Tuesday 19 November 2019

The Protectors, Season 1 (1972)



The Protectors are an elite international security agency, working with private persons and with friendly governments on all manner of sensitive cases, including providing bodyguards, searching for missing persons, and recovering stolen goods.  They're led by Harry Rule (played by a now slightly aging, slightly portly "Man from UNCLE" Robert Vaughn), whose principle cohort is the Contessa Caroline di Contini.  With occasional assistance from Paul Buchet (the other man pictured above), this duo tackles terrorists, kidnappers, drug smugglers and corrupt politicians.  They even find time to look for a starlet's missing puppy.
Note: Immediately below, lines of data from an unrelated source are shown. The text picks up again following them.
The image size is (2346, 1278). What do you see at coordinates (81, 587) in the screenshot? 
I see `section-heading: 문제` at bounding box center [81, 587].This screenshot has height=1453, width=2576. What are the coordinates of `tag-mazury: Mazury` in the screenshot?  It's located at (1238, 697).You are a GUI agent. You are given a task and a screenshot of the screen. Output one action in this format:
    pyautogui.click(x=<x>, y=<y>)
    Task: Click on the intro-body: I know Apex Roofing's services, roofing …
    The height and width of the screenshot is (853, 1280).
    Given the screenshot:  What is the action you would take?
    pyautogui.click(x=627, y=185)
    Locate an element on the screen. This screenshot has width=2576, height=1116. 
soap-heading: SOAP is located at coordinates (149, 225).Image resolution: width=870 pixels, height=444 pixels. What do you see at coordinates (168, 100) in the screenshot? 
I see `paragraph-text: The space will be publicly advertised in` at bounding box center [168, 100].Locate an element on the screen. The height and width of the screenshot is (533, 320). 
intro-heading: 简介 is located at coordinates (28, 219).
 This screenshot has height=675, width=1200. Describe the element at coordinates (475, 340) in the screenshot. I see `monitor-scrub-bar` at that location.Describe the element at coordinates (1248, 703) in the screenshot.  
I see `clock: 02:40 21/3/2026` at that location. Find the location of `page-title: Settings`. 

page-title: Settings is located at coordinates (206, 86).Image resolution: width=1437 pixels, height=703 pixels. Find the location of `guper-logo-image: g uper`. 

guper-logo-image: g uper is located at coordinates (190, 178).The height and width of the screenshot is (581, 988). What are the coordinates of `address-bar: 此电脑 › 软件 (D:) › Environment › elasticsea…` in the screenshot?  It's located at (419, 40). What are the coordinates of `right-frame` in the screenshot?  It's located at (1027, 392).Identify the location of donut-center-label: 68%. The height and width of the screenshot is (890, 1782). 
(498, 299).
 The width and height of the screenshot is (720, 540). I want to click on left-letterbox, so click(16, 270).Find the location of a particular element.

That "missing puppy" episode is a consciously farcical affair that apparently even fans of the show treat with derision, but it might actually be my favourite of the season.  Let's make no bones about it: this is a pretty light and silly show, with scripts that are much longer on action than they are on plot.  Tuning up that frothy nonsense to full-on slapstick as a one-off change of pace worked quite well, I thought, though I wouldn't want it every week.

Ultimately, The Protectors is a harmless but not terribly memorable TV spy show.  I'd rate it as better than supposedly more cerebral Department S from a few years earlier, mostly because it seems to take itself a bit less seriously and because the shorter episodes make for snappier viewing.

Not terrible, but not actively good enough for me to recommend it.